The Association of Professional Financial Advisers (APFA), the principal trade association for financial advisory firms, has launched its survey into how much it costs to be regulated by the Financial Conduct Authority (FCA).

The recent focus on this area commenced in January 2014, when Treasury Select Committee chairman Andrew Tyrie MP challenged financial advisers to produce evidence on this subject, which could then be presented to the FCA, politicians and consumers.

In response, Retiring IFA, an organisation which assists financial advisers to find partner companies for mergers and acquisitions, surveyed 221 adviser firms and presented its results in February 2014. The survey found that, on average, firms spend 27.45% of their turnover on regulatory requirements – this is merely the share of turnover, and the amount by which profits reduce as a result of regulatory costs is even more significant.

Following the survey, Retiring IFA founder Stephen Hagues published an open letter to Mr Tyrie on his website, pointing out that regulatory costs are inevitably passed on to clients; and that many of the recent regulatory problems have been caused by the actions of product providers, and not by financial advisers. This last comment may be intended as a response to those who suggest that a reduction in regulatory requirements for financial services firms is not desirable given the amount of negative publicity surrounding the industry in recent years.
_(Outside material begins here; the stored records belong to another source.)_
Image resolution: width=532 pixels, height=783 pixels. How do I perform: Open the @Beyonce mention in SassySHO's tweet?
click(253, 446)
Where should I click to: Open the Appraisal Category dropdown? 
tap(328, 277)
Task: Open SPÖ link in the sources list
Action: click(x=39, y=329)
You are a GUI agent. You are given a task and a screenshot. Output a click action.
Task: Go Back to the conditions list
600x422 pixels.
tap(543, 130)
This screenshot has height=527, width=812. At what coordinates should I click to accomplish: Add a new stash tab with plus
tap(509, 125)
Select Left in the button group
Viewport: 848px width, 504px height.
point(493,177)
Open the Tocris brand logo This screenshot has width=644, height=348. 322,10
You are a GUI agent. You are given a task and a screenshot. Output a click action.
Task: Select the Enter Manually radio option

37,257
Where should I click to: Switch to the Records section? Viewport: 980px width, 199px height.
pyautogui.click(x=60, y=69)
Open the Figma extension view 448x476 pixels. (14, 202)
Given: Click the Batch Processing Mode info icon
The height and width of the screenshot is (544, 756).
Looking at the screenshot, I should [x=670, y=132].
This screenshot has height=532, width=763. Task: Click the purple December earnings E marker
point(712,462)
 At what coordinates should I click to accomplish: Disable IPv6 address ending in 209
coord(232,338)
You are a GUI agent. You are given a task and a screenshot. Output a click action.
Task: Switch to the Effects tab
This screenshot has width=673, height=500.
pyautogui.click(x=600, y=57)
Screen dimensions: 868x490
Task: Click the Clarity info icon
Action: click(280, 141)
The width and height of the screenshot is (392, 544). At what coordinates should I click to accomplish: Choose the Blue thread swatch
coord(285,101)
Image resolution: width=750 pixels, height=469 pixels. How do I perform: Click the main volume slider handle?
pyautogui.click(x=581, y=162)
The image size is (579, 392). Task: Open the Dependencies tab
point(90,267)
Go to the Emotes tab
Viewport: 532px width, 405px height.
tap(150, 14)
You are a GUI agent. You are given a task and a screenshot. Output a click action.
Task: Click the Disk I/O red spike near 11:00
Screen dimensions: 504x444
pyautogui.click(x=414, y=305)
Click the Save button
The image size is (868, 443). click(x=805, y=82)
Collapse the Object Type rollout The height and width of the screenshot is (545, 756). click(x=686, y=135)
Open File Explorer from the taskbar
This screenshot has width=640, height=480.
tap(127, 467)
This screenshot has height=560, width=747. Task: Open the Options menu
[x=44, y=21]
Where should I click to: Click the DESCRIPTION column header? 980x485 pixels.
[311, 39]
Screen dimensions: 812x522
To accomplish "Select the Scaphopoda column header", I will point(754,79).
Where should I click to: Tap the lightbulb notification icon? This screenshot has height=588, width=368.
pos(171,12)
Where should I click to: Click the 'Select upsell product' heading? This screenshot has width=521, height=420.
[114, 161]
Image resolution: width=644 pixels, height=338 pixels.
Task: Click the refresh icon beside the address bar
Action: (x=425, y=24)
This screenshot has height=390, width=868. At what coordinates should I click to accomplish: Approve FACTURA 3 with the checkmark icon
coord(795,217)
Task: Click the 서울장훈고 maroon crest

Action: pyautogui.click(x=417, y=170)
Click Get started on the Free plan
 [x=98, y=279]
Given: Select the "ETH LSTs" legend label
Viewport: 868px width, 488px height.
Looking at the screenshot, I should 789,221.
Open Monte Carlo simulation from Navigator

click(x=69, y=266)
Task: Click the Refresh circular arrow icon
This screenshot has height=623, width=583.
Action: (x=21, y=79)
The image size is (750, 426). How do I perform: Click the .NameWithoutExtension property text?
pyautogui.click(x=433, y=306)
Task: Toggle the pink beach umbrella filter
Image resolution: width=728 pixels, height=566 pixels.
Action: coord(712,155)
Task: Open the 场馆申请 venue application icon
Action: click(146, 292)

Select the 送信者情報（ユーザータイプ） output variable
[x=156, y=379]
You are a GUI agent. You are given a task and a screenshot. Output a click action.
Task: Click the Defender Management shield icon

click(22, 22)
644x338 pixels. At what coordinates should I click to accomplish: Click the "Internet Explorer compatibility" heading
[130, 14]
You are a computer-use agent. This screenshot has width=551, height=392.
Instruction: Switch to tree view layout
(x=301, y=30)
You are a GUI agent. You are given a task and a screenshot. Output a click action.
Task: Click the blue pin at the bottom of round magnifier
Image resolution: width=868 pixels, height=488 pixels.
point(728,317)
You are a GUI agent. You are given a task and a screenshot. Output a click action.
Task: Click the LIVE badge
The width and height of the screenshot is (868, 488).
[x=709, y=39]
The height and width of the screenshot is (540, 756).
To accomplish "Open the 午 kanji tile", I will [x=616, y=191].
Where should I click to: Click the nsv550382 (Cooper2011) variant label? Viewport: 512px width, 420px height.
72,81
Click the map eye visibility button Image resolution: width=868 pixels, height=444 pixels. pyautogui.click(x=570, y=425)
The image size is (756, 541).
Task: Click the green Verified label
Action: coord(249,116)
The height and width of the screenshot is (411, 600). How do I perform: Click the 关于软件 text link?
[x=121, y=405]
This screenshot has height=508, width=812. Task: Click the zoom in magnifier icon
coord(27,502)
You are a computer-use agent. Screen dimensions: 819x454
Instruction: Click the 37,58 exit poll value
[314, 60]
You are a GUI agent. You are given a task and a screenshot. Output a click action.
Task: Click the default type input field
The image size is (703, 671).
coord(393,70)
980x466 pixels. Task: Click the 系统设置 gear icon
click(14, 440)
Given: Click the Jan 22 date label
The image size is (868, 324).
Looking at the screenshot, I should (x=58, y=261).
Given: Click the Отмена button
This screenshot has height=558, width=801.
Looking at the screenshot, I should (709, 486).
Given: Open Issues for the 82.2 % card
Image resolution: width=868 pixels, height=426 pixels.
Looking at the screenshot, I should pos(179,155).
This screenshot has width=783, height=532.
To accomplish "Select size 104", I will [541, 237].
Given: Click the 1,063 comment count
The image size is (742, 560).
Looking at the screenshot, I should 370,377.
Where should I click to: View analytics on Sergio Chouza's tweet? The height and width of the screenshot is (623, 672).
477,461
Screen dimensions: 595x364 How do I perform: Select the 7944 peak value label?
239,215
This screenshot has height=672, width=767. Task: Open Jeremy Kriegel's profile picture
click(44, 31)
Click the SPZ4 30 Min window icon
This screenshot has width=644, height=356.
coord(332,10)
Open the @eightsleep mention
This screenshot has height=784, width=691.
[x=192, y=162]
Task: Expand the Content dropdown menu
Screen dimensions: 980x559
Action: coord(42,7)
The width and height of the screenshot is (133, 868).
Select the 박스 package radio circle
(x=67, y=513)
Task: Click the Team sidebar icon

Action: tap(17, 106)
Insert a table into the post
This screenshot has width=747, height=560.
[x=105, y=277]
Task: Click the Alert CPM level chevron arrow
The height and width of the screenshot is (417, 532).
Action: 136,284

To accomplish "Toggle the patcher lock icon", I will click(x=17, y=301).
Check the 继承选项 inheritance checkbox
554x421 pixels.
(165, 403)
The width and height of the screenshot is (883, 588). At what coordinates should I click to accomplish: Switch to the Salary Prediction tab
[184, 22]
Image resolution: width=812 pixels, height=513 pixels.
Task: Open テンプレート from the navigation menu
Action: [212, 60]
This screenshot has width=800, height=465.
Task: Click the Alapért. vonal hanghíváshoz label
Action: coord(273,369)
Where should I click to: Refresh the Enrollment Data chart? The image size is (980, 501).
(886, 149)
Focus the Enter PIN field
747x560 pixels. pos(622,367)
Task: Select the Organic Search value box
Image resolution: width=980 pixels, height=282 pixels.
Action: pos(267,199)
APFA director general Chris Hannant welcomed the work of Mr Hagues’ organisation at the time, but suggested that a more formal exercise was required. The APFA survey can be completed at www.apfa.net/costs-of-regulation. It asks questions about:

  • Whether the firm is directly authorised or an appointed representative
  • The number of employees, and specifically the number of compliance staff
  • Total income from regulated activities
  • Total levies paid to fund the Financial Ombudsman Service (FOS), Money Advice Service (MAS) and Financial Services Compensation Scheme (FSCS)
  • FOS case fees paid
  • Examples of other one-off regulatory costs
  • Costs of internal and/or external compliance support and regulatory reporting

It is not necessary for the firm to be a member of APFA in order to complete the questionnaire.

Examples of regulatory costs incurred by firms include: authorisation fees to their regulator, the FCA; salaries to staff and/or fees to external consultants who manage their internal compliance; training costs to ensure advisers maintain competence; and levies to fund the FOS, MAS and FSCS. In addition, they must meet stringent requirements on capital adequacy.

The costs of regulation have been cited as one reason why it is difficult for new advisers to enter the industry. In January 2014, Mr Hagues referred to “owner-managed sole traders struggling to sustain profitability in an era where being an independent financial adviser is becoming less viable.”